(EXERCISE GOAL): Each line from the one holding "Click Community Member" to the last line of the listing must be set down exactly. No pictures are to be included.

(ENTRIES PROVIDED):
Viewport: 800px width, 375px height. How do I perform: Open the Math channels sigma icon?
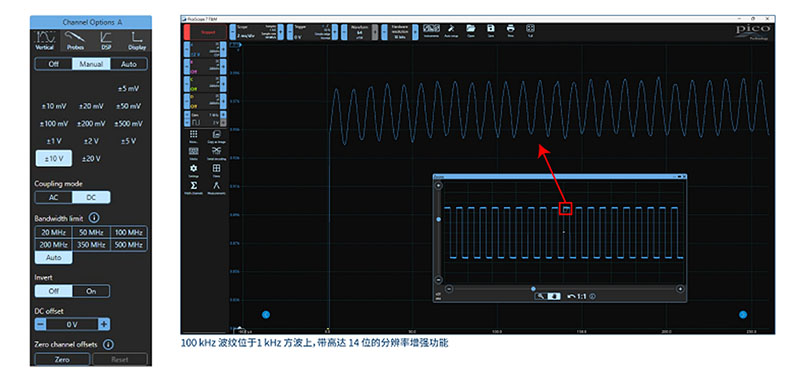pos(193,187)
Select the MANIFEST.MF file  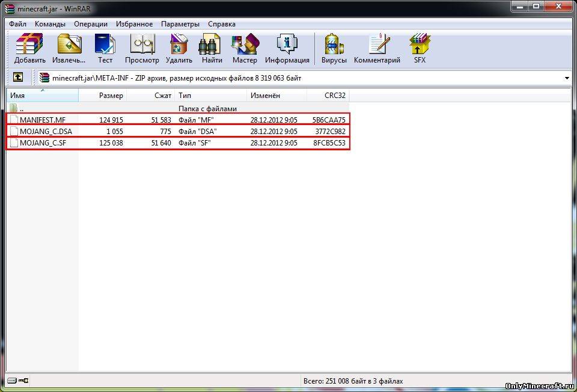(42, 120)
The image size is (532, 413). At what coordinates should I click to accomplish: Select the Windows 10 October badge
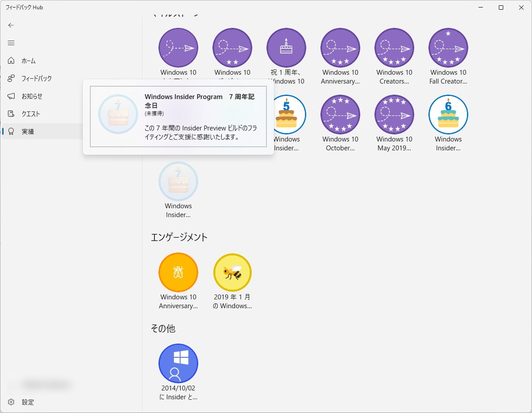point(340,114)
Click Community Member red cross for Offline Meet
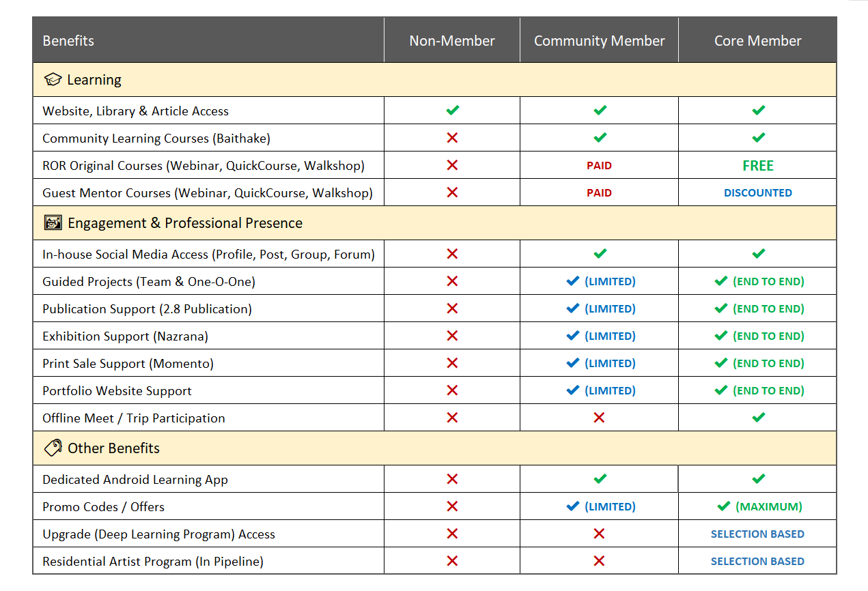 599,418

(RESPONSE AREA):
Click Community Member red cross for Offline Meet
 599,418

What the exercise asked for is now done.